▸ TEXTAUSZUG:
◆ ◆ ◆

Viele Hintergrundprozesse sind noch lange nicht ausreichend digitalisiert und an manchen Stellen noch ineffizient. So kämpft easyfolio an einigen Stellen mit dem Digitalisierungsgrad der Finanzbranche, der in unmittelbarer Wechselwirkung mit der anvisierten Zielgruppe steht.

 

Welche Marketing- und Vertriebsaktivitäten haben sich bei Ihnen als besonders effektiv und effizient herausgestellt?

 

Erfahrungsgemäß sind häufig jene Aktivitäten erfolgreich, bei denen ein klarer Mehrwert für den Kunden zu erkennen ist. Ein Beispiel aus der Praxis bot der Kapitalmarktausblick für easyfolio-Kunden im Juni 2016, bei dem Reinhard Pfingsten, CIO von Hauck & Aufhäuser und easyfolio, Einblicke in die jüngsten Marktprognosen gewährte. Die Anmeldezahl und das Interesse der Teilnehmer im Nachgang an die Veranstaltung bestätigt, dass Marketing heute sowohl formal als auch inhaltlich immer an der (potenziellen) Zielgruppe ausgerichtet sein muss.

 

Welche Rolle spielt hierbei Content-Marketing? Wie betreiben Sie es? Welche Social-Media-Kanäle funktionieren am besten?

◆ ◆ ◆

▸ VERFÜGBARE DATEN:
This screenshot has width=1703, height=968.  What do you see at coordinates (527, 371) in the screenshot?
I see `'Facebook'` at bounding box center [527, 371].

◆ ◆ ◆

▸ HINWEISE ZUR AUFGABE: Greifen Sie den Textauszug zum Marketing von easyfolio auf und führen Sie ihn im Anschluss an den letzten Satz weiter. Die Daten werden für die Bearbeitung nicht benötigt.

▸ DIE ANTWORT:
 

Content-Marketing spielt heute sowohl on- als auch offline eine größere Rolle denn je zuvor. Nahezu alle Menschen sind heute einer Marketing – und Werbeflut ausgesetzt, die ihnen meist keinen (Mehr-)wert stiftet. Content-Marketing verfolgt das Ziel den Kunden jenen Inhalt zur Verfügung zu stellen, der ihnen tatsächlich Mehrwert stiftet. Diese Maßnahmen können sowohl informativ als auch beratend oder aber auch unterhaltend sein.

 

easyfolio versucht genau diese Waage zu halten. Dabei reicht das Content-Marketing von informativen Texten über Bilder und Videos bis hin zu Infografiken. Auch im Hinblick auf die Marketingkanäle versucht easyfolio seinen Kunden eine möglichst hohe Bandbreite anzubieten. Gleichzeitig ist entscheidend, ob und inwieweit ein Kommunikationskanal zielgruppenrelevant ist. In der Praxis erzielen Blog, Newsletter sowie diverse Social Media Kanäle, z. B. Twitter, die höchste Reichweite.

 

Demnach bedient sich easyfolio vorwiegend an Online-Kanälen. Dennoch ist an manchen Stellen auch eine Kombination aus beidem der Schlüssel zum Erfolg. Im vergangenen Monat konnten easyfolio-Kunden z. B. die Teilnahme an einer exklusiven Veranstaltung mit einem aus Literatur und TV bekannten Journalist gewinnen. Mit der Unterstützung von Hauck & Aufhäuser gelingt es easyfolio weitestgehend alle Marketingaktivitäten intern aufzubereiten – von Texten über Veranstaltungen. Agenturen werden meist punktuell zu Rate gezogen.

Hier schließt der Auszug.